The main problem is that turbines are expensive and lossy, and when the main turbine is already going off of a relatively small amount of wind energy, the amount of energy you could produce from its' output is probably very small.
if you output one into another, the resistance would back up into the first one and reduce its output, or else the pressure would push the air backward out one of the other tubes of the 2nd device and not spin the rotor.
Well the "pod" could be set up with multiple levels so that every subsequent level receives a mixed flux of natural wind and the ejecta of the previous level, no?
There's also the factor that pushing the turbine blades takes energy. Otherwise, you could just take any turbine based generator system, and put hundreds of turbines in a row!
This is not the reason why it won't work. The 15mph flow will be much thinner than the original input flow, so feeding it back into the top will not have the same effect.
I'm no expert, but the area subject to the wind seems quite different, the total amount of area moving is the same, it just goes through a smaller hole.
It seems to lack any kind of physical explanation of why it should be more efficient than traditional turbines? All it says is that it uses a smaller turbine - are those more efficient? I would have expected larger turbines to be more efficient (just on the grounds of larger fans in PCs making less noise...)?
It seems irrelevant if the turbine is sitting on the ground or not. "Accelerating" the wind also seems kind of irrelevant - they can't create energy that way. However, if they manage to drive a turbine with little wind that way that would otherwise not have worked, perhaps it is a win.
Maybe it is a good technology, just saying that I don't see any reason in the text of why it should be. At least they could have written "small turbines are x% more efficient than large turbines" or sth like that.
They don't say anything about that, I assume you could close a valve or something, that way it would be easier to controll the flow of wind then with a normal turbine.
On one hand, the principle of operation superficially looks OK. The weird shape probably gives more flexibility in the design (I say probably because I honestly don't know anything serious about fluid mechanics). The data they provide seems usable.

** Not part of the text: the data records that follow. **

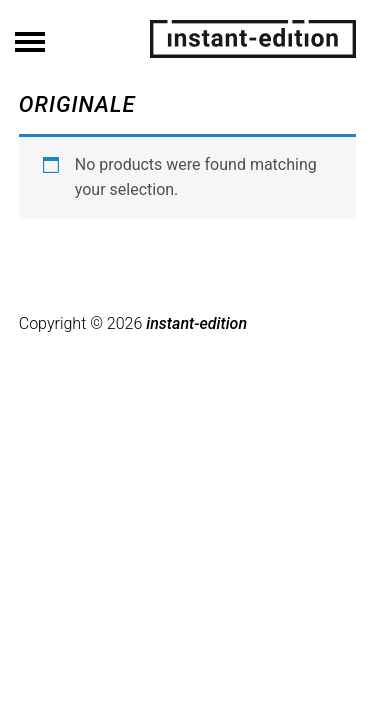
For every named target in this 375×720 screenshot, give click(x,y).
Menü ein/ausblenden (30, 35)
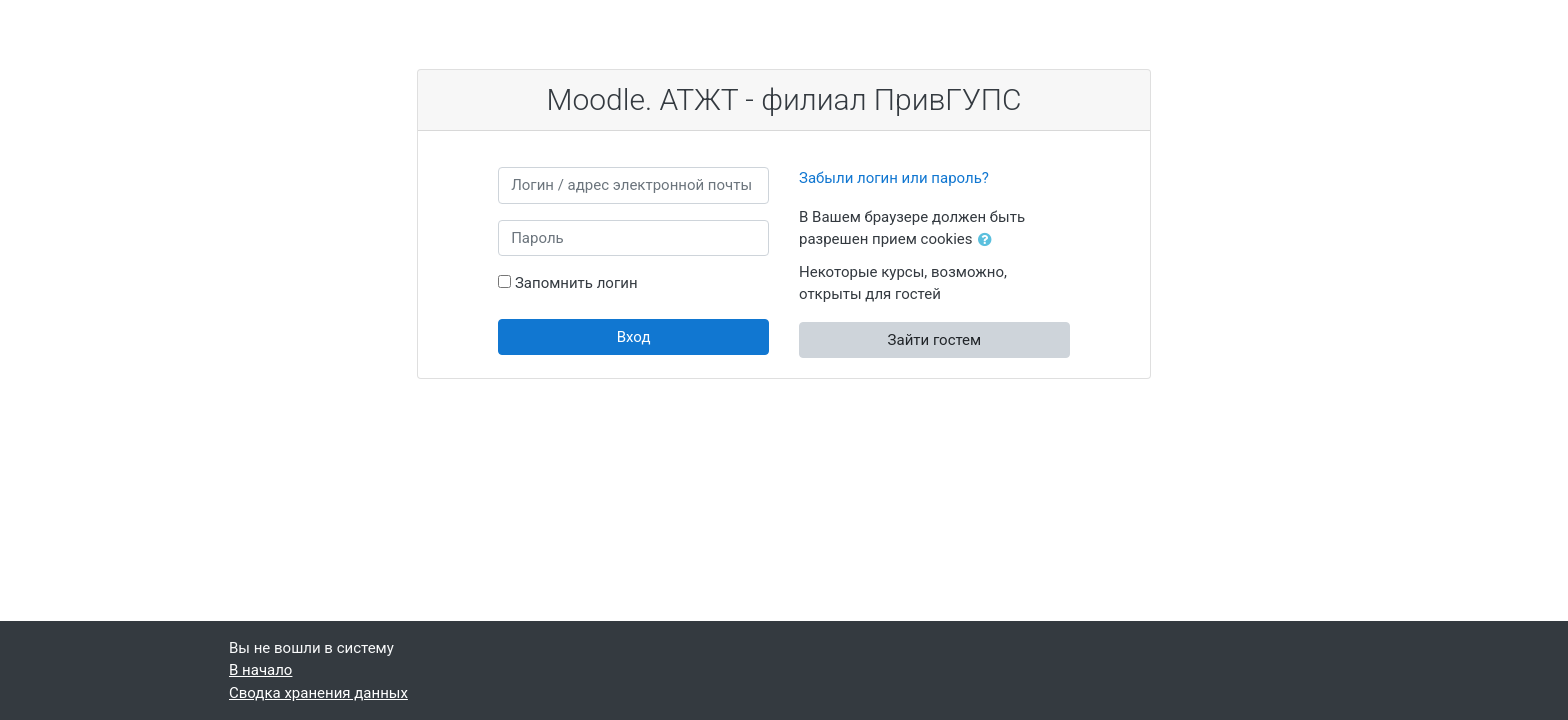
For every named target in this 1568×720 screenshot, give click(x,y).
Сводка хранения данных (318, 693)
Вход (634, 337)
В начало (260, 670)
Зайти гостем (935, 340)
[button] (989, 240)
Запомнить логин (576, 283)
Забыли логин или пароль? (894, 178)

That being said, the website is fairly scarce in terms of actual details (e.g. the "collected wind is channeled to pick up speed" doesn't seem to be explained anywhere -- how exactly is that done, and how much speed would the wind gain?), and the only paper they published looks rather meagre -- from the works they cite to the dubious editing of the paper (e.g. last sentence before "Conclusions": "The total energy production of INVELOX over 8 days is about 314%" would not have made it past decent peer reviewing).
I don't know enough about mechanics to make a proper assessment of this, but my bullshit detector is bleeping, though shyly.
Edit: BTW, the website also seems to casually glance over what the (up to) 600% improvement improves upon. If I read their article correctly, it's an improvement over using the same turbine, but without the funky tunnel. In that case, I kindda doubt the economical feasibility of this design.